A couple or so week’s ago I was contacted by a potential customer who had seen my profile on Instagram. Within a couple of days I had met with the potential customer, put together a price list, shopped for ingredients and completed my first bake.
The request was relatively straight forward, a batch of brownies and a batch of flapjacks. Nothing that I hadn’t done before. However, most of my brownie and flapjack baking was done when I was at Lynwood & Co. and as you will know if you have eaten at Lynwood & Co, both their flapjacks and brownies are exceedingly good. Despite being exceedingly good and despite being familiar with their recipes, it would not have been right to use these recipes when baking for a potential customer.
With about 24 hours in which to research, cook and deliver the bake, I did not have time to develop my own recipes from scratch. So armed with an array of my cookbooks around me on my bed, as well as the Internet to hand, I scoured all the recipes I could to find a suitable flapjack and brownie. I settled on the one flapjack recipe that I had baked in the last couple of years (other than the Lynwood & Co recipe of course) and a chocolate fudge brownie.
The bakes were relatively straight forward, especially the flapjacks. The chocolate fudge brownies were a little more complicated with a few more steps, including hand beating the eggs and sugar into a light, thick and smooth mixture with no sugar granules and melting the chocolate and butter in a Bain-Marie, stirring regularly and preventing the chocolate from getting too hot (simmering water which does not come into contact with the bottom of the bowl in which the chocolate and butter are being melted).
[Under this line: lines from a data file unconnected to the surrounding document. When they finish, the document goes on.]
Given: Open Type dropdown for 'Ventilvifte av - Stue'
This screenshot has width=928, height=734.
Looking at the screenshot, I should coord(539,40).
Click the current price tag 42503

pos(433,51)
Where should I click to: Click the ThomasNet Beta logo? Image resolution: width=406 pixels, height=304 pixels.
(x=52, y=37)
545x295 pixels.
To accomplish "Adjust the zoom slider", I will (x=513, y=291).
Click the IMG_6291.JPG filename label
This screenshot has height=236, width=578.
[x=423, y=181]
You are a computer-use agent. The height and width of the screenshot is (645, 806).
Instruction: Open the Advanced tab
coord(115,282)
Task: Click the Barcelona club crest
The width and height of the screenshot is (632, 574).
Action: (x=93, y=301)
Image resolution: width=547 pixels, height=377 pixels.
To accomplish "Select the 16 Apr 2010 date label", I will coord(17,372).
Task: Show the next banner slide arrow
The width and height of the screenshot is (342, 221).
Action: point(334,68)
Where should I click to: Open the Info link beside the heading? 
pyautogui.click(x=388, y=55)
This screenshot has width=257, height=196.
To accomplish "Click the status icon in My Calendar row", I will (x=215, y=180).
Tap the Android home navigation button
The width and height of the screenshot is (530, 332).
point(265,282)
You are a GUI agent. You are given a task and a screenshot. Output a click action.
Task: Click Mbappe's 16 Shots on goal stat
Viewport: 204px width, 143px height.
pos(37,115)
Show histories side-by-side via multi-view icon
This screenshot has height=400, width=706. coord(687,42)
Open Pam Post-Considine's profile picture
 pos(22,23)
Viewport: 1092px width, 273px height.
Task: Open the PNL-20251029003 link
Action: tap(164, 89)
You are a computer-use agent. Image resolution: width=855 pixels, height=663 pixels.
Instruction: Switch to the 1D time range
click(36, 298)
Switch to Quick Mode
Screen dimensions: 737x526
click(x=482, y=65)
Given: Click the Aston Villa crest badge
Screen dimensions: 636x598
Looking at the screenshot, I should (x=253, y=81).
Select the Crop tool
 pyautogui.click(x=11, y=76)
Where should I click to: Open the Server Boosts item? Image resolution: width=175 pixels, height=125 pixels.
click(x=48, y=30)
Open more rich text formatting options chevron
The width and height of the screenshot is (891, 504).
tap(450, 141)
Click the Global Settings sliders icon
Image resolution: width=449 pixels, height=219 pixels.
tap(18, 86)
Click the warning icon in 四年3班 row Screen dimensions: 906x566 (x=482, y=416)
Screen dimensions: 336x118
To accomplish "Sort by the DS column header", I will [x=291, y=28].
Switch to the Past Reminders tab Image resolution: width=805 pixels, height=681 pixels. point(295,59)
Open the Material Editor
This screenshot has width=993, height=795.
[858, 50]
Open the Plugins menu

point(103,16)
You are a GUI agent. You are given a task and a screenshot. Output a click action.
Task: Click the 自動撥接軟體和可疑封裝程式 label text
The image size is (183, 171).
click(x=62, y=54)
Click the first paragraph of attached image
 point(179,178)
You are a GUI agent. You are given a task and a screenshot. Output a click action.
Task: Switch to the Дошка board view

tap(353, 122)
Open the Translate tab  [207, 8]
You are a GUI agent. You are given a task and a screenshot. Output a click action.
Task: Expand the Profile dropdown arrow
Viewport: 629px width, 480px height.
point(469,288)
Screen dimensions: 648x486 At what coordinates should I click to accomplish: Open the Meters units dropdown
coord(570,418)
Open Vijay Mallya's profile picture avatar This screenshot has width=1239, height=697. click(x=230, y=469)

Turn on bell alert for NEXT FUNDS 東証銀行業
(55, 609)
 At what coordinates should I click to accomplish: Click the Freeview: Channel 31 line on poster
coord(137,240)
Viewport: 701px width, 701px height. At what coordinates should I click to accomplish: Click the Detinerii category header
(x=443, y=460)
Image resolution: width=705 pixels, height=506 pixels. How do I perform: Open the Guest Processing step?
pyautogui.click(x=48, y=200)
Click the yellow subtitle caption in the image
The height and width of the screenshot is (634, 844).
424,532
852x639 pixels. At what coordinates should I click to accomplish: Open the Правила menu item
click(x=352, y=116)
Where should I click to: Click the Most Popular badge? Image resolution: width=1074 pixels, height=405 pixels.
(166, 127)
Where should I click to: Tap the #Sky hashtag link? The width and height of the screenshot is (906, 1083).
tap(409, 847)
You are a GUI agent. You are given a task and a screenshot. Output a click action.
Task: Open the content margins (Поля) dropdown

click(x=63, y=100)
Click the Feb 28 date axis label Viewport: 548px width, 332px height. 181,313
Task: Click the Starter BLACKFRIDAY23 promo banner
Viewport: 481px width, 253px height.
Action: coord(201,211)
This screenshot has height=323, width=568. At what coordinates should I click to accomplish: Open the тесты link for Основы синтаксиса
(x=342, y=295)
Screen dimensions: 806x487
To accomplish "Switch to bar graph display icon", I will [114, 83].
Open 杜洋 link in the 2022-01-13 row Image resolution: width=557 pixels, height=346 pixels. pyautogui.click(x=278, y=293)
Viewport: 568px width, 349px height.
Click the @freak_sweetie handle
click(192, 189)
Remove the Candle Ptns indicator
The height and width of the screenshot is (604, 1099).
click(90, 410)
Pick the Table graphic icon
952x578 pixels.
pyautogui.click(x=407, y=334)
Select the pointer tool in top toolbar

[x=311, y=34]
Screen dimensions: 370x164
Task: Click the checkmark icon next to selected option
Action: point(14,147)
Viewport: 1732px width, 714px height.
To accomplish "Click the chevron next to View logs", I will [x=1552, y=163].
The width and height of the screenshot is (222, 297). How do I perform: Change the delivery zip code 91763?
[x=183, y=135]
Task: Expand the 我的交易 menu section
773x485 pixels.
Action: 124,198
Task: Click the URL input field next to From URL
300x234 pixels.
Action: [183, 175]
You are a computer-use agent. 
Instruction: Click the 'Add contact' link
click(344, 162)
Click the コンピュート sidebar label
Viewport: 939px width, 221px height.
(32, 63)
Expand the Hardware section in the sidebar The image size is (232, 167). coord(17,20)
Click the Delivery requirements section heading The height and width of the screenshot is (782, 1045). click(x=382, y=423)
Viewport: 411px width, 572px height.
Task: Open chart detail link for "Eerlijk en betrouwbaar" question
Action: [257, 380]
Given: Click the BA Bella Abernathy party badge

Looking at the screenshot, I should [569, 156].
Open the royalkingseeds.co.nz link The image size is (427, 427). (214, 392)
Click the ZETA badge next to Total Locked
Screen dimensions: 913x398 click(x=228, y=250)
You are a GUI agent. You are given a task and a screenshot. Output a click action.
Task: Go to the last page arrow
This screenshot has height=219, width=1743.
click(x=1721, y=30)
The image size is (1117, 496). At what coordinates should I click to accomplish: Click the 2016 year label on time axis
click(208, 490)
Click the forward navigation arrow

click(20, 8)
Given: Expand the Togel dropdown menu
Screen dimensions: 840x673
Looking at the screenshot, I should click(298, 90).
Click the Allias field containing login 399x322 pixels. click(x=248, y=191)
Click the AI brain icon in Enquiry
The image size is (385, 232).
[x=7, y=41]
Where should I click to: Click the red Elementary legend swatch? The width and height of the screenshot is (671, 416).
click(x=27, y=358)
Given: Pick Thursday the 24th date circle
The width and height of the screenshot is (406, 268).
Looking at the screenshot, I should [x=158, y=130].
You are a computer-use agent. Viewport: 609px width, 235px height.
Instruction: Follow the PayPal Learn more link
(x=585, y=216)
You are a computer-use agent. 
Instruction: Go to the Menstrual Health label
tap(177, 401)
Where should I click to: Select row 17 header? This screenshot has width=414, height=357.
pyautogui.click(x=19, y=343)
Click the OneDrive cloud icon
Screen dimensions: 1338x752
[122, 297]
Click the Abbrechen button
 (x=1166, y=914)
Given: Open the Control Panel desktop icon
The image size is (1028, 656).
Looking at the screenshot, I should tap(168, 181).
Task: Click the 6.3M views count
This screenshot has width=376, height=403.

With an order being placed for 15 brownies and 15 flapjacks, I cut the respective bakes into 15 pieces and delivered them to the potential customer. As there were no pieces to spare, except for a few brownie crumbs, I was unable to taste my bakes before they were dispatched.
This is not how I would normally operate. My usual modus operandi is to allow potential customers to ‘try before they buy’ or at least test the bakes before I deliver them. However this time, there was no time.
Although the brownies went down well, the flapjacks needed to be more gooey and the size of the bakes were not quite right for the price that the customer wanted to charge for them. Taking on board the feedback and rising to the challenge, I tweaked the original flapjack recipe. I upped the quantity of ingredients as a whole to make larger flapjacks and tripled the amount of syrup to make them more gooey. I also tried a second flapjack recipe, which professed to be the ‘best ever flapjack’. Cutting both flapjacks into larger portions and tasting both flapjacks I headed off to drop off my bakes.
A day later, I received the news that ‘taste-testers’ thought that both flapjacks were delicious but that they preferred the new recipe. I have to confess that I had initially preferred the adapted original recipe, albeit that I thought it could do with a bit more syrup. However, when I tried the flapjacks the following day, it was definitely the new recipe that I preferred.
And with that, I now have a brownie and flapjack recipe under my belt and hopefully a happy customer who I can provide regular bakes to. As they say, all is well that ends well.